• **Completare quanto segue**:
[1] Secondo il testo su Mussolini e la politica di un tempo, in quali giorni Mussolini era solito recarsi a corte?
[2] Riprenda il testo su Mussolini e la politica di un tempo e lo prosegua a partire dalla sua ultima frase.

• **Brano proposto**:
13 Aprile 2024
Punte di Freccia

Va beh…

Mussolini era uso recarsi a corte, il lunedì e il giovedì mattina, indossando tight e bombetta. Rientrando a casa era solito dire, levandosi il duro copricapo: ‘Questo ormai lo portiamo solo in tre, Stanlio, Ollio ed io’. Lo racconta Dino Grandi e c’è da crederci… Sana autoironia di tempi andati, a noi sempre cari, ma anche consapevoli d’essere distanti anni luce.

Ieri ci raccontavano di statisti che si baciavano con capi della mafia per accattare voti dal serbatoio siciliano (mi diceva Frank Tre dita Coppola, nel cortile di Regina Coeli – ed anche qui n’è trascorso del tempo: ‘Non è la mafia che ha corrotto la politica, semmai è la politica che ha corrotto la mafia’). Erano pur sempre uomini che trattavano, sebbene nella veste di proconsoli dell’Impero (il Male) americano, con i capi di stato del pianeta e, qualche volta, sapevano avere uno scatto d’orgoglio, sempre in Sicilia, come quando Bettino Craxi rivendicava lo stato di diritto all’aeroporto di Sigonella… (Con Valpreda e compagni siamo usciti da sbarre e chiavistelli con l’approvazione di una legge ad hoc dove i comunisti cavalcavano l’innocenza degli anarchici ingiustamente carcerati – ed io? – dando, però, parola di stendere un velo sulle proteste per la presenza dei sommergibili USA a testata nucleare alla Maddalena. E così fu, opera del divino Giulio!). Altre storie, archeologia di uomini e cose… Quando la politica era, magari nostro malgrado e contro di noi, mestiere fine di una classe che veniva fuori da buona scuola.

• **Estratto del dataset**:
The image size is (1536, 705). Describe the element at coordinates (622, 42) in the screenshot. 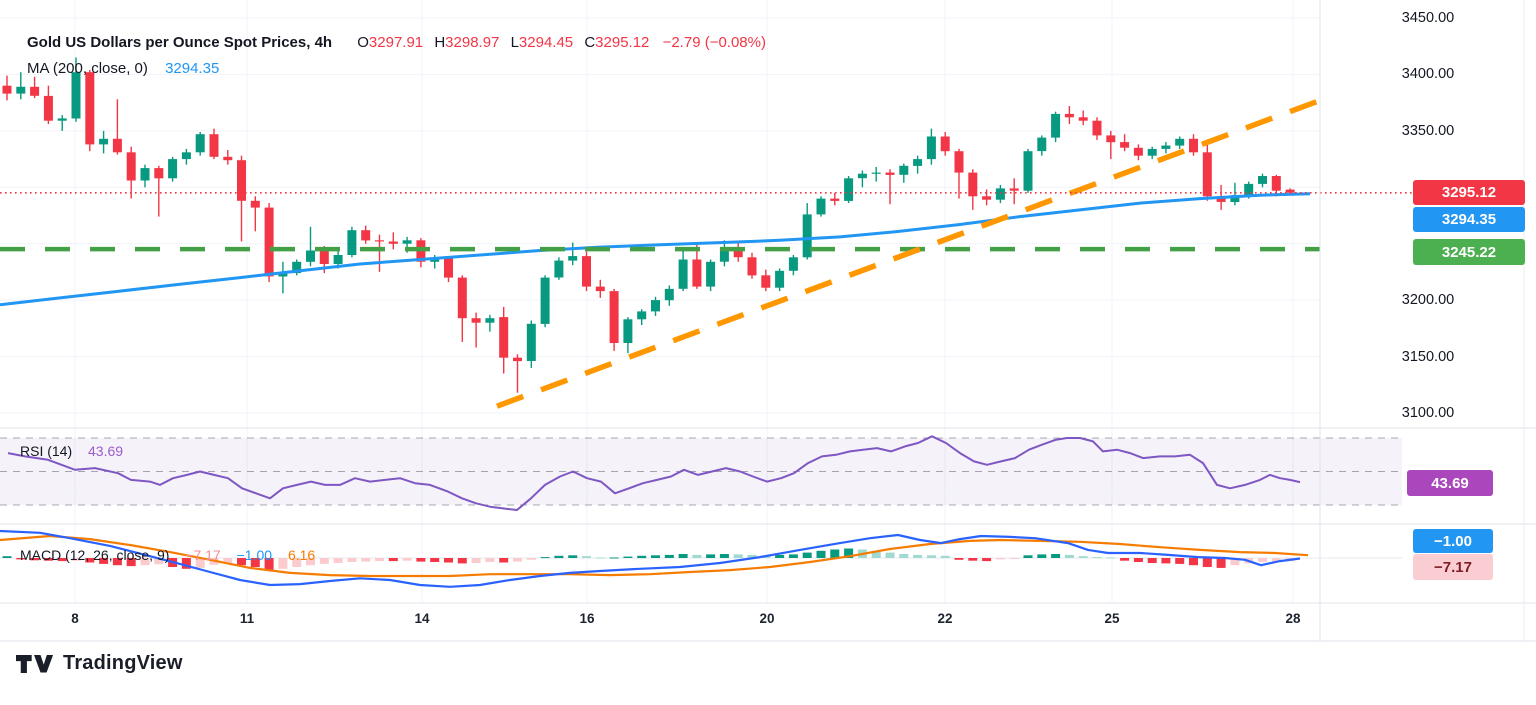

• **Risultati dei compiti**:
[1] Il lunedì e il giovedì mattina.

[2]
Ieri, ancora, il Berlusca si metteva in gioco – e giocava nella villa di Arcore a fare il grande seduttore con fanciulle discinte coscia lunga e tette prorompenti – per proteggere i propri interessi ma, al contempo, si accreditava con Putin e Gheddafi. Certo il costo era un paese dove il gossip si elevava a immagine nazionale e, nello specifico, sottraendo alla Destra quel poco di identità e radici d’un passato poi non troppo lontano (i vecchi leader del MSI erano lesti a vendere e vendersi voti, a ridurre ogni battaglia alla ambigua pretesa d’incarnare i valori borghesi e all’anticomunismo, nonostante ciò tolleravano i ritratti del Duce nelle sezioni i saluti romani e si ricordavano d’essere stati nella Repubblica Sociale. Troppo poco e troppi alibi ma, senza volerli assolvere – uno di loro ebbe a promettere la revoca del mandato di cattura a S. se smentiva il mio alibi ed un altro fu il primo a gettare, nero su bianco, fango definendomi uno psicopatico criminale… – erano anch’essi di buona scuola). Del resto se i nuovi dirigenti accettarono il prezzo, vuol dire che erano anch’essi, per dirla con Adriano Romualdi, ‘i figli dell’uovo marcio della borghesia’…

Un sasso dall’alto tende inesorabile a precipitare verso il basso e, sospinto dal principio di gravità, trascina con sé quanto incontra trasformandosi in valanga… Senza voler essere pessimi attori di un film del genere catastrofico, anch’esso superato da troppe onde anomali naturali ed umane. Né, anticipando qualche breve annotazione, tra stati umorali e distante riflessione, è mia la vocazione alla professione del becchino e del beccaio, memore di quanto affermava il principe di Salina che vi fu un tempo dei gattopardi ed uno di poi per gli sciacalletti, a cui credo orgoglioso e fiero.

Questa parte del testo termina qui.